Я чувствовала, как по спине течет пот. Было так жарко и безветренно, что в носу пересохло. В высокой траве, возле забора стрекотали кузнечики; суетились воробьи на черемухе; летали белые бабочки-капустницы; лаяли соседские собаки.
– Ох, ну и жара! – протянула жалобно сестра, допалывая последнюю грядку. – Пойдем, посмотрим колодец.
– Пойдем, – согласилась я.
Мы подошли к бревенчатому срубу по пояс и посмотрели вниз.
– Ого, воды, почти, не видно. Как глубоко, – сказала я, с замиранием сердца и отошла подальше, боясь, что бревна рухнут, и я, непременно, полечу вниз. И барахтаясь, захлебываясь буду кричать о помощи, а Варя будет спасать меня, опуская прогнивший скрипучий «Журавль». И я, все же, утону.
«Ох, как страшно», – подумала я.
– Пойдем. Хватит смотреть вниз.
– Пошли. Да, глубоко, – рассуждала Варя. – И как его могли вырыть и чем? Интересно?
Мы пошли по тропинке, мимо болота. И тут я заметила в болоте бельевую веревку, натянутую между березами, а на ней белье: кофты, халаты, платки, и всё выцветшее, серое, потрепанное.
– Надо снять, оно уже высохло, – предложила я.
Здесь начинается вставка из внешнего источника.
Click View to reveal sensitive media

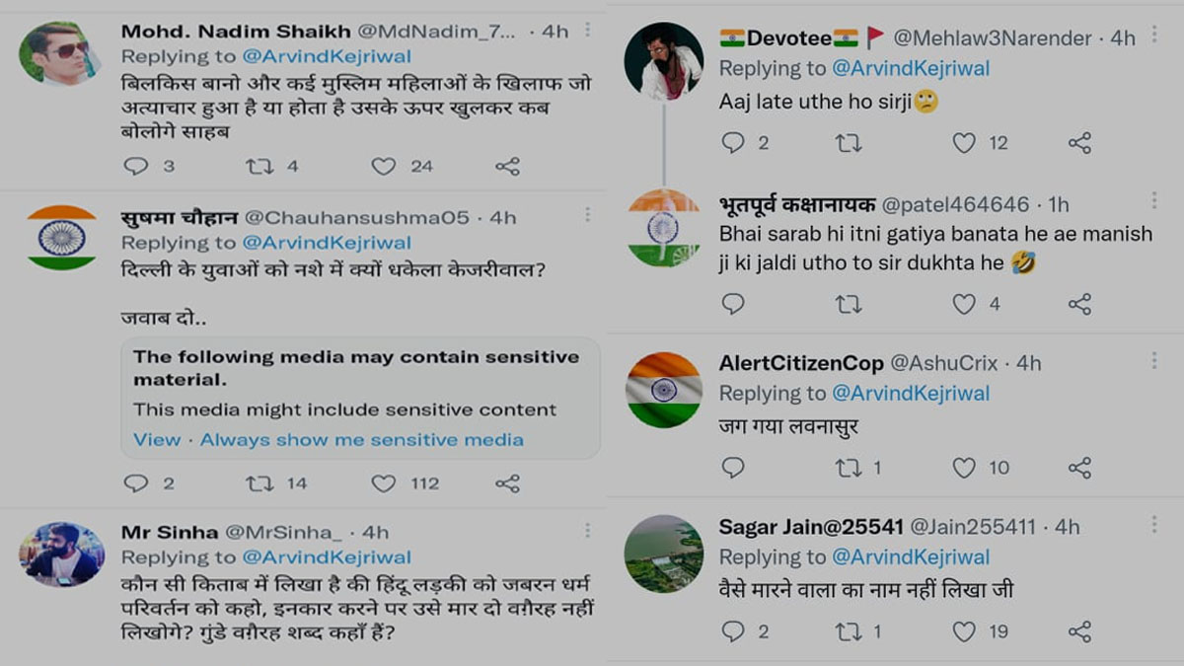pos(157,440)
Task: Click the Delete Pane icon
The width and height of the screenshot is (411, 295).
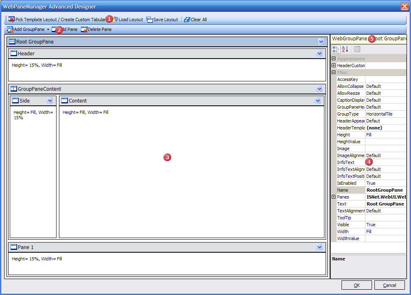Action: tap(84, 30)
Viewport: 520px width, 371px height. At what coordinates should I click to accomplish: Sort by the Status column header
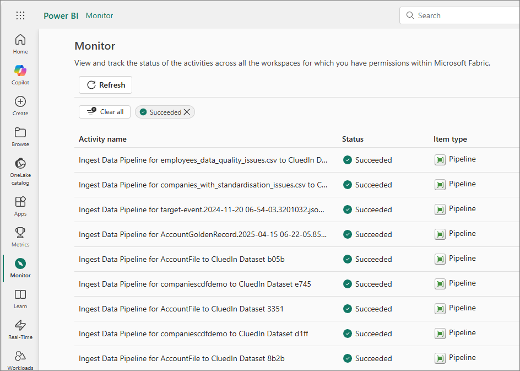[x=353, y=139]
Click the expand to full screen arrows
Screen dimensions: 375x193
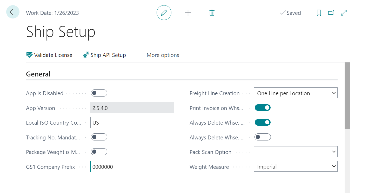344,13
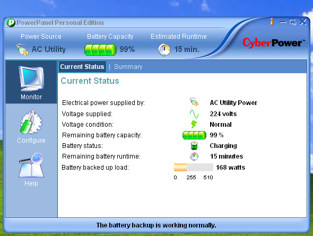Switch to the Summary tab
This screenshot has width=313, height=236.
128,67

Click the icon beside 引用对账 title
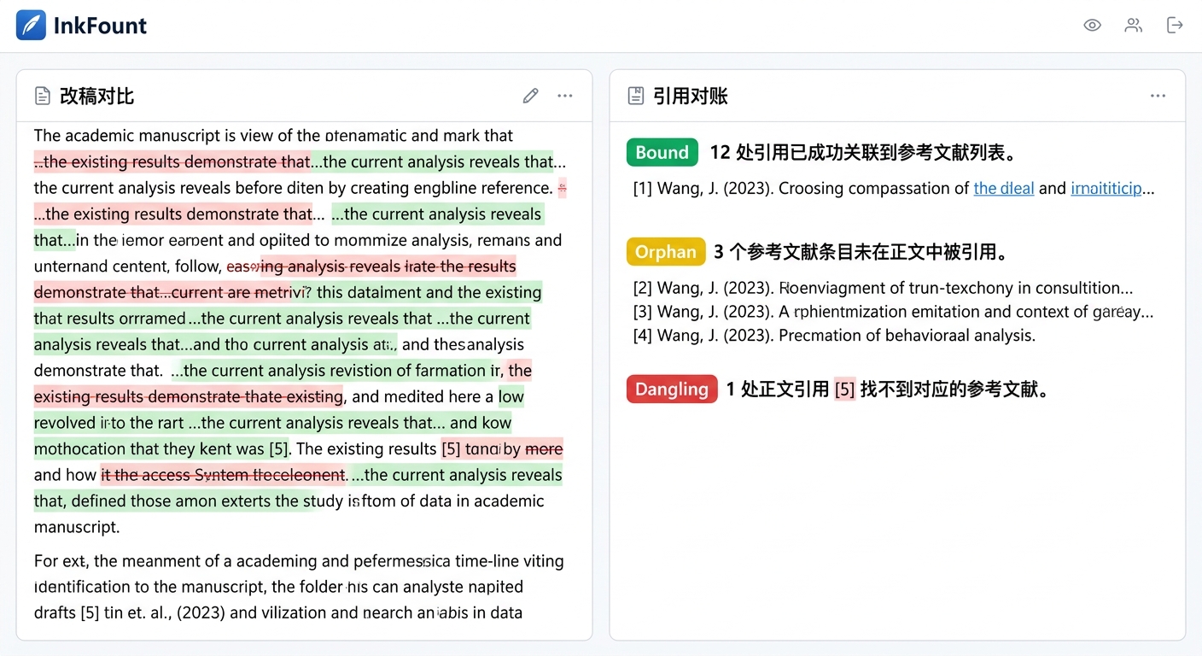(x=635, y=96)
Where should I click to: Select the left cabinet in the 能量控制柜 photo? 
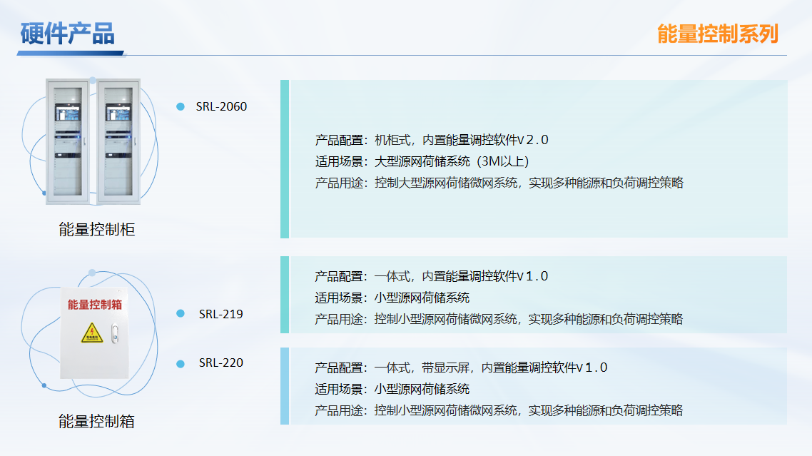(68, 141)
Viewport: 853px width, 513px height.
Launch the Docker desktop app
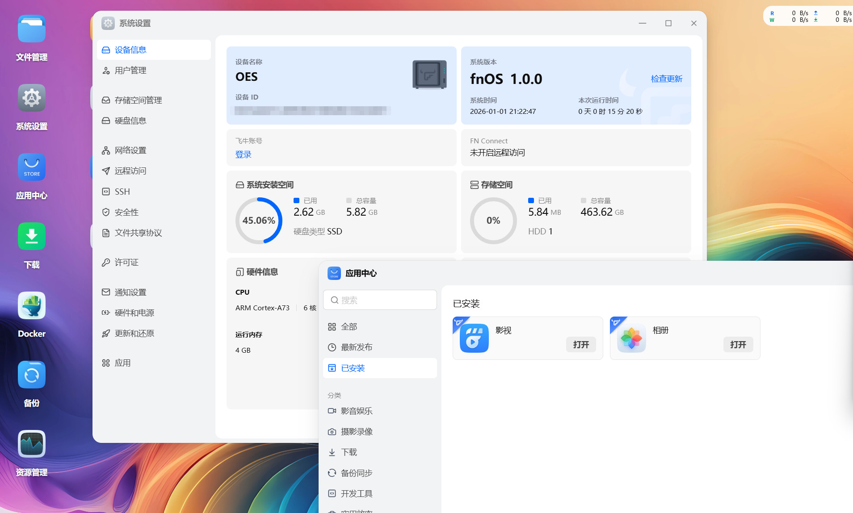tap(31, 306)
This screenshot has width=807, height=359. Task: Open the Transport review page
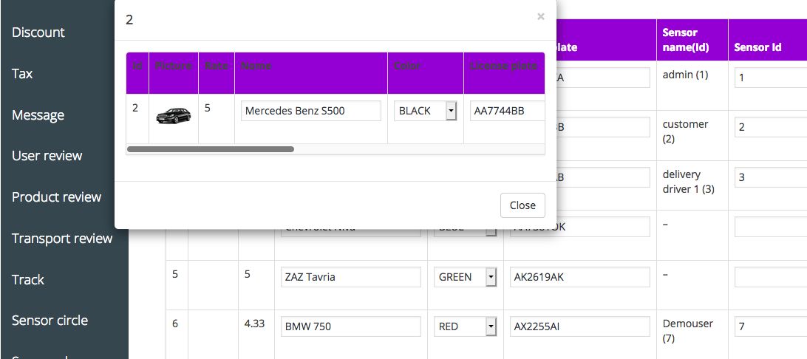(62, 239)
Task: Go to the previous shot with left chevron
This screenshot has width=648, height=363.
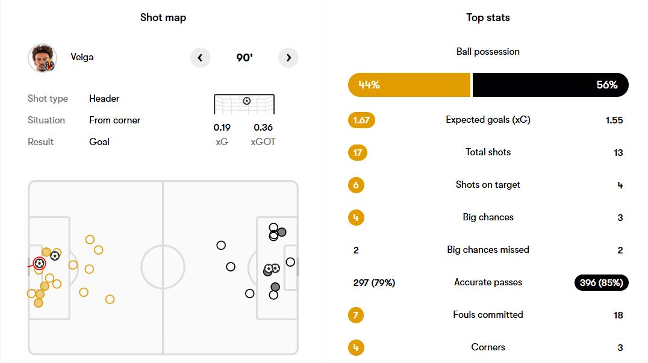Action: click(200, 58)
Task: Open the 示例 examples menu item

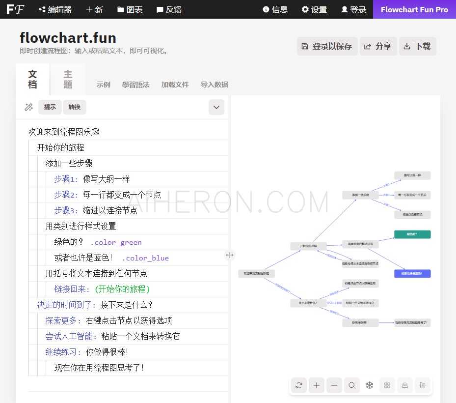Action: coord(104,85)
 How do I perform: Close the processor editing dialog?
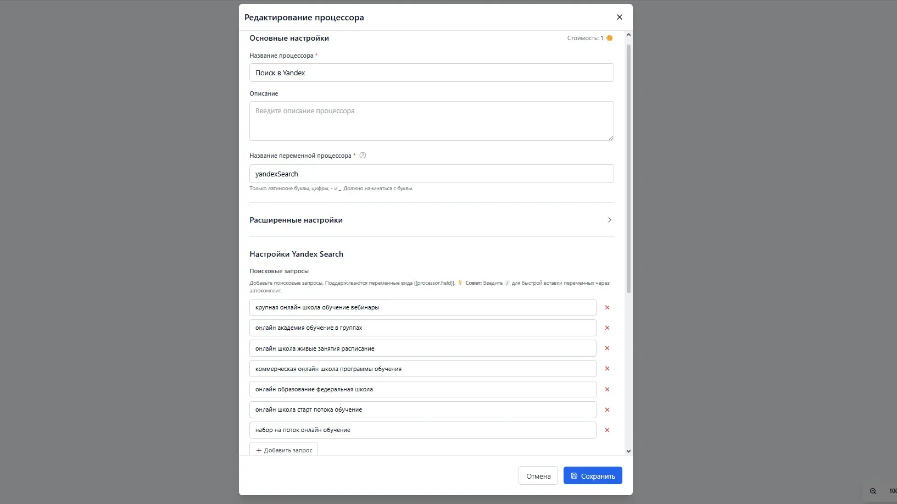[619, 17]
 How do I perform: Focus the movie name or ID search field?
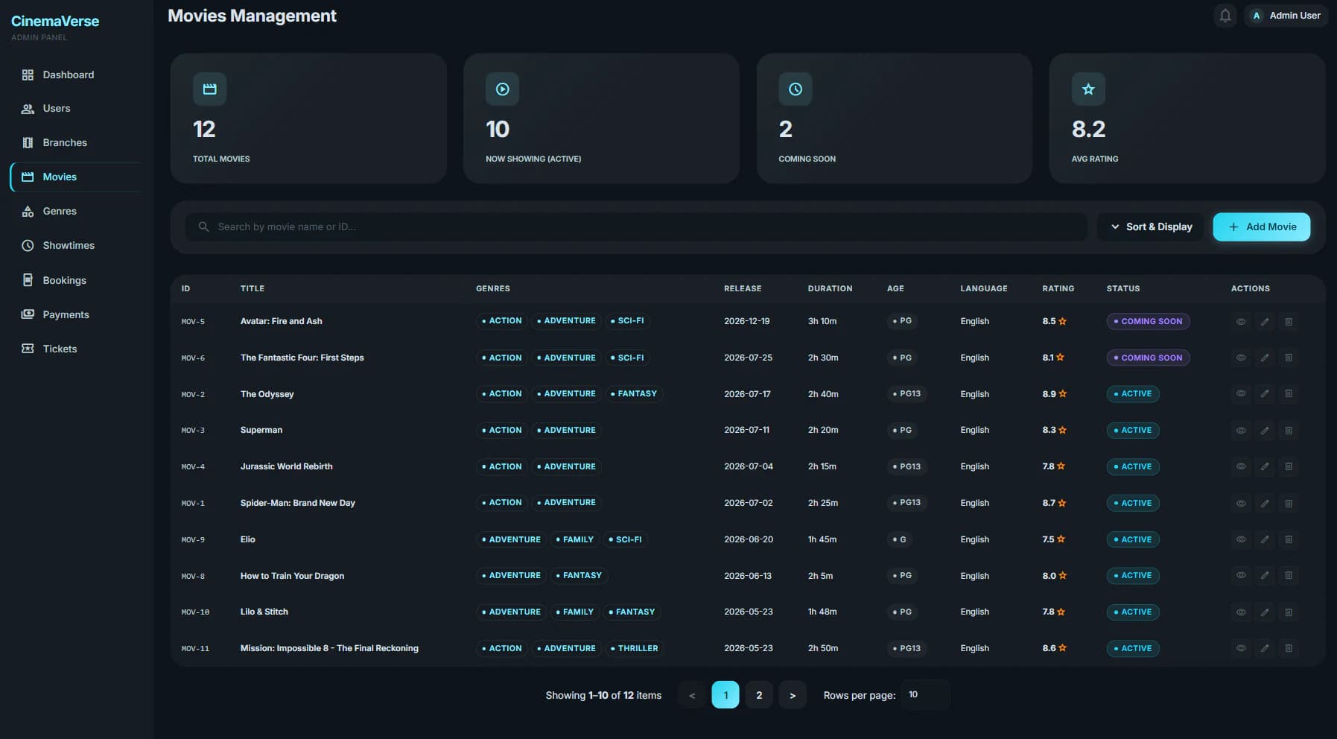coord(636,227)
– Не надо, оно здесь висит уже месяц или больше, – усмехнулась Варя. – Просто баба Маруся не носит новое белье, а вывешивает его в болоте. Пока его дождем не обмоет, ветром не обдует – она носить его не будет.
– Как так? – не поняла я.
– Да так. Вот такая странная наша бабуля.
Прошла неделя. Дождя все еще не было, хотя на небе появились темные дождевые тучи и солнце, изредка, пряталось за них.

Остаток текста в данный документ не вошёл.